I’m a very fake person, most of the time. Most of us are and need to be to survive.
“Real life is acting. Acting is real.” someone once told me.
There’s nothing wrong with being fake. In fact, it needs to be that way for most of the world to function right now. It’ll continue to be that way until robots and technology automate the majority of jobs away, and we live in an age of overabundance.
But not being honest costs us. It takes a huge toll on our spirits and it’s easy to end up like zombies.
The truth is I’m not very close to many people. I can only really get close to people who have a glint in their eye.
It’s a certain twinkle. An awareness of something more. It’s a certain glimmer that hints of worlds beyond our own. Mischievous children have it.
It’s usually combined with a very sharp intelligent awareness of what’s going on. It’s a closeness to imagination and creativity. It’s an ability to see beyond what’s in front of you, the underlying rules of everything. It’s a kind of magic and alchemy. It also represents naughtiness, an ability and desire to break the rules.
Paul Graham writes this on what Y Combinator look for in startup founders
Though the most successful founders are usually good people, they tend to have a piratical gleam in their eye. They’re not Goody Two-Shoes type good. Morally, they care about getting the big questions right, but not about observing proprieties. That’s why I’d use the word naughty rather than evil. They delight in breaking rules, but not rules that matter. This quality may be redundant though; it may be implied by imagination.
Sam Altman of Loopt is one of the most successful alumni, so we asked him what question we could put on the Y Combinator application that would help us discover more people like him. He said to ask about a time when they’d hacked something to their advantage—hacked in the sense of beating the system, not breaking into computers. It has become one of the questions we pay most attention to when judging applications.
I can’t really relate to anyone who doesn’t have that. That sounds terrible.
Well I can. I can relate to their underlying emotions and situation whatever. But unless they have that piratical gleam in their eye, I don’t see them as equal to me. I see myself as above them.
I can give them what they need and get what I need… some combination of genuine caring along with some acting. But it gets boring, unstimulating and stale quickly.
It feels like being Harry Potter in a world of muggles.
Why is that gleam in the eye such a good indicator? The eyes are the window the soul. It’s such a good indicator because that streak is someone’s relevance to me.
It’s my biggest cue of their evolutionary intelligence. To me it represents how much they can adapt or evolve to problems. Can they draw the dots? Can they solve seemingly impossible problems? How resourceful are they? How well do they read people’s true intentions? How effective are they at getting things done? Can they see systems holistically (how all the moving parts and cogs fit together)?
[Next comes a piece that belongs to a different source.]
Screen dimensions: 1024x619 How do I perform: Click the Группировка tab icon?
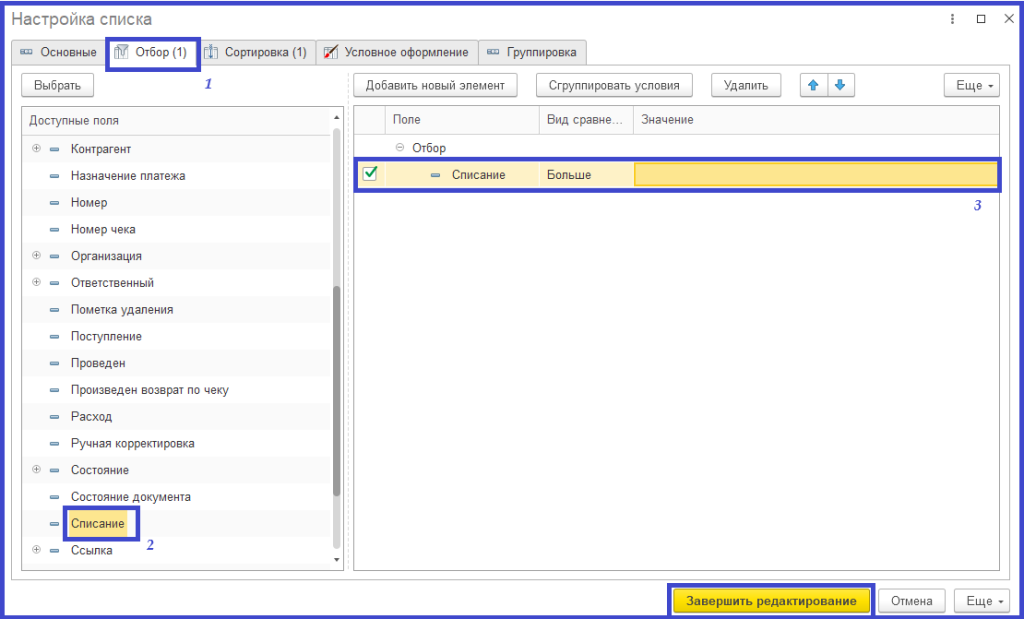coord(492,52)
How quickly do they learn the real rules of the game? Can they imagine themselves being someone other than their current identity?
This is all very abstract.
But I can only have a totally honest conversation with somebody who gets that. Everything else feels like a waste of time.
When I do it, it’s very sexy, it’s very exciting and it’s very real.
The truth is most people are inert. They’re very distant from their energy, their juju, their inner true self. That’s why everything is such a struggle and they hate Mondays. But they don’t have the momentum or strength of vision to change that. When I’m around muggles, or doing a job, it feels like being stuck in a cul-de-sac, a dead end – I desperately need to reverse out of there.
But when you see a firecracker of a human being – there is electricity, there is creation, new possibilities open up. There is a real energy transference. You can sense them and their energy field from several meters away. You feel ALIVE!!! You know.
As arrogant and as aloof as the above is – I know I sound like a complete arsehole. But the thing is I’m just frustrated. And I’ve been frustrated for so so so long. I’ve tried to fit in, do what I “should do”. Work a job. Then I tried doing the cool thing – go self-employed, travel the world. Blah blah blah.
But even this “cool lifestyle” gets dull, monotonous and repetitive – I can’t bare ‘normality’. Cinderella’s shoe doesn’t fit.
It’s only the little bits of time I spend with the mischievous, visionary, magical people that make it everything seem worthwhile.
So never let the magical gleam in your eye disappear. It’s the only thing in this world that matters.